• _To do_
State how many lines in the records below include the word "agent". Give nothing but that number.
"""
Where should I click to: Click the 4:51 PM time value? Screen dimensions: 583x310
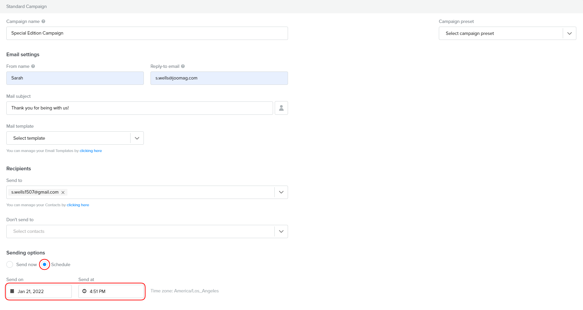click(98, 291)
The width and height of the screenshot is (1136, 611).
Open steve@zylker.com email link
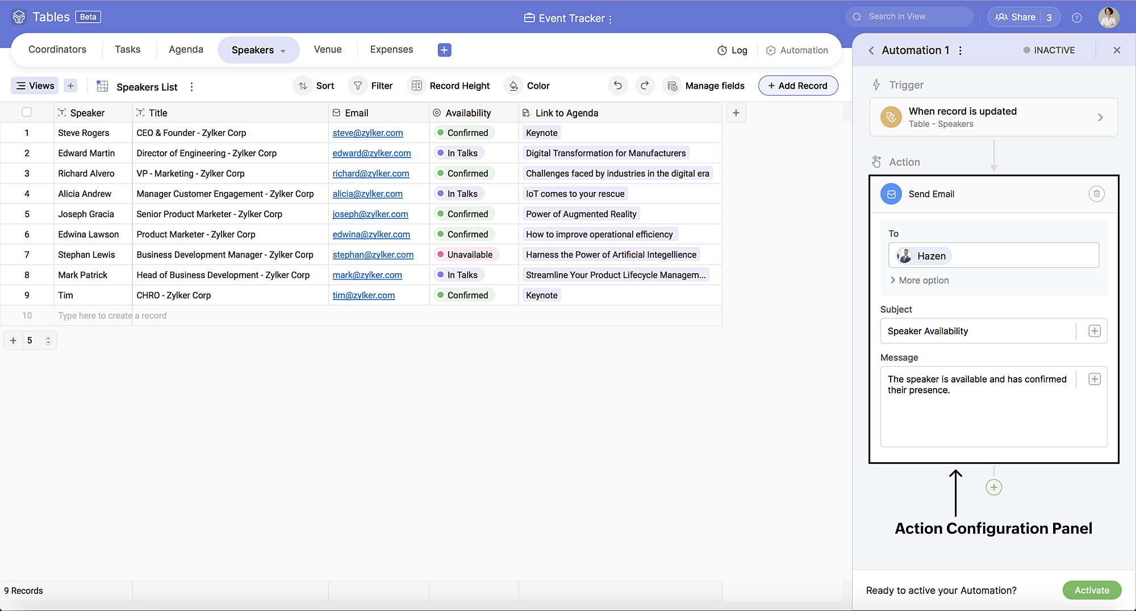pos(367,133)
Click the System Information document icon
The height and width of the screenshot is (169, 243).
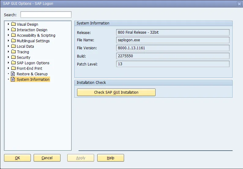coord(13,79)
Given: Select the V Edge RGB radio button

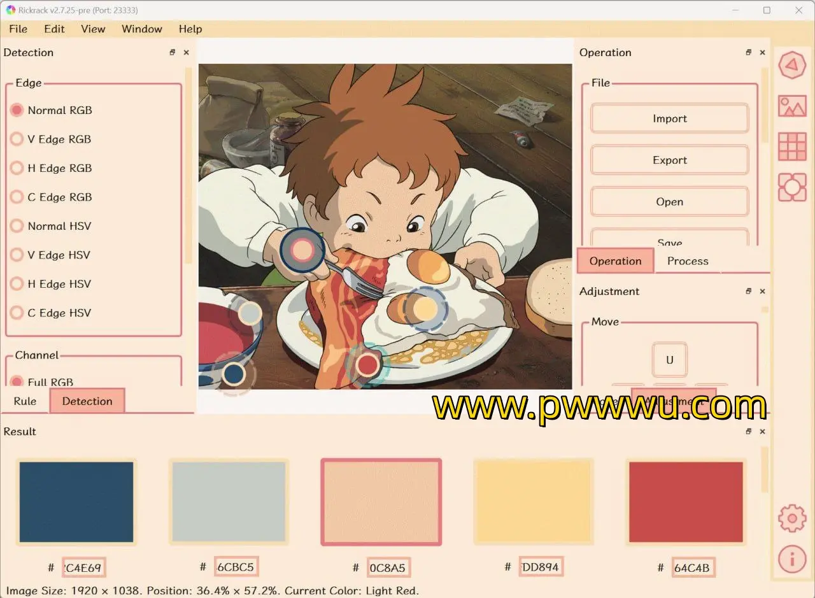Looking at the screenshot, I should 17,139.
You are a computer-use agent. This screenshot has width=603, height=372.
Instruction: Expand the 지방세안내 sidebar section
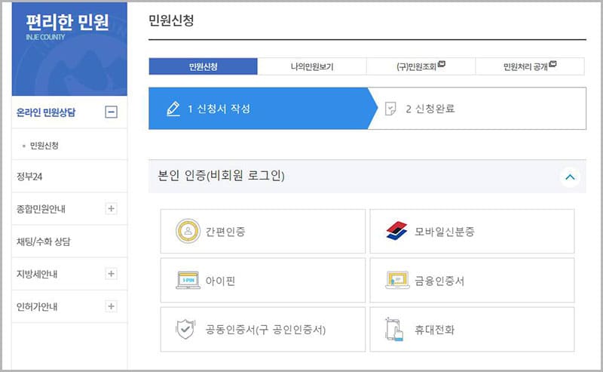coord(112,273)
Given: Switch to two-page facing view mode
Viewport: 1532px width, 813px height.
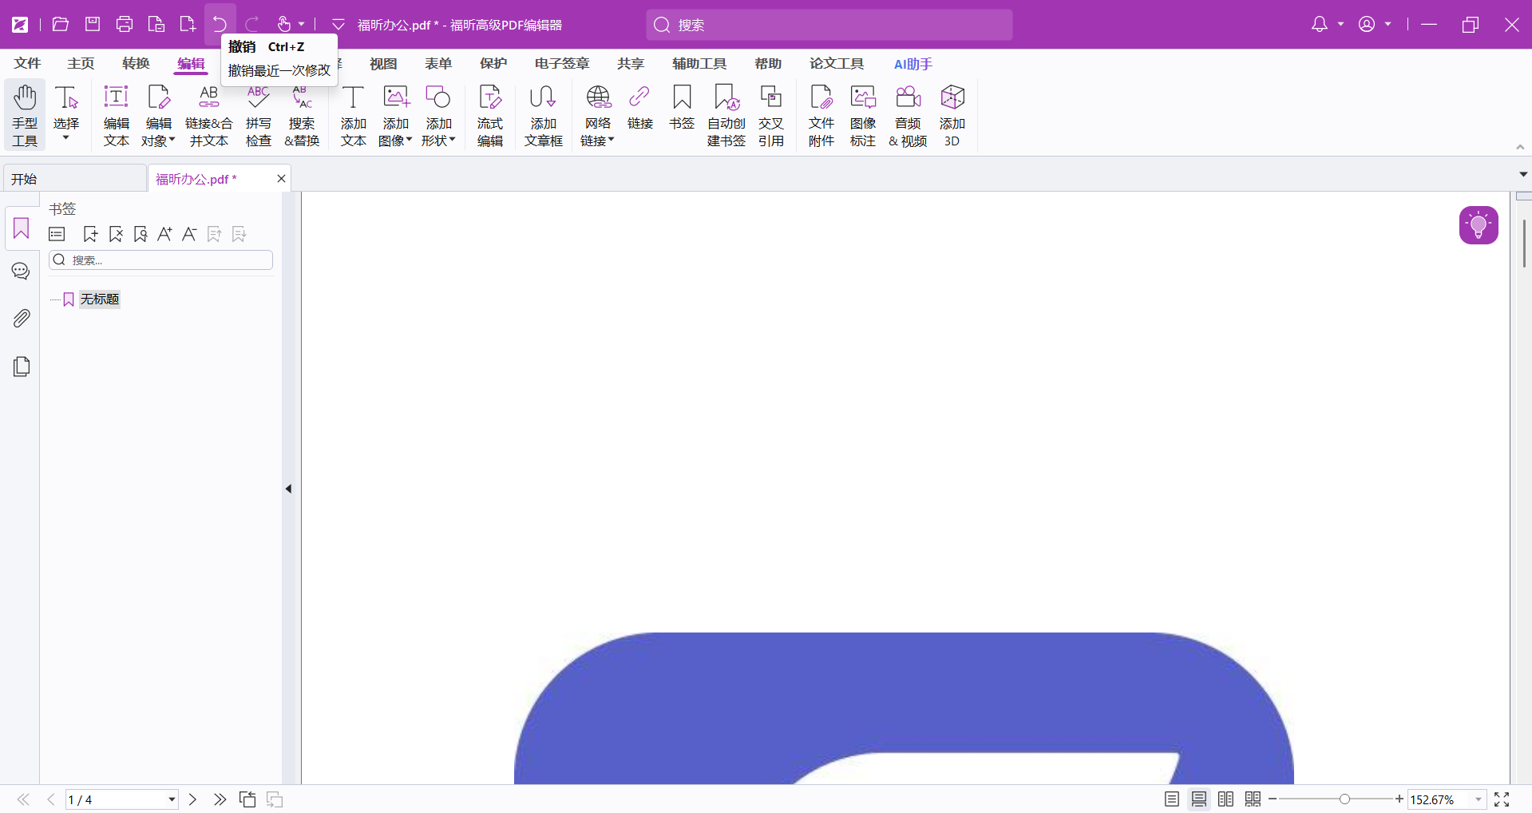Looking at the screenshot, I should pos(1225,799).
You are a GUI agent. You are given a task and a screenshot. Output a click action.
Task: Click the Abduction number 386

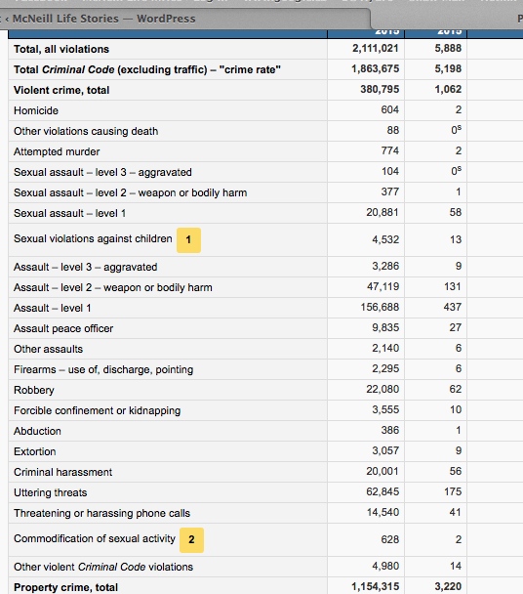pos(389,430)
"""
• _Solution to this exercise_
2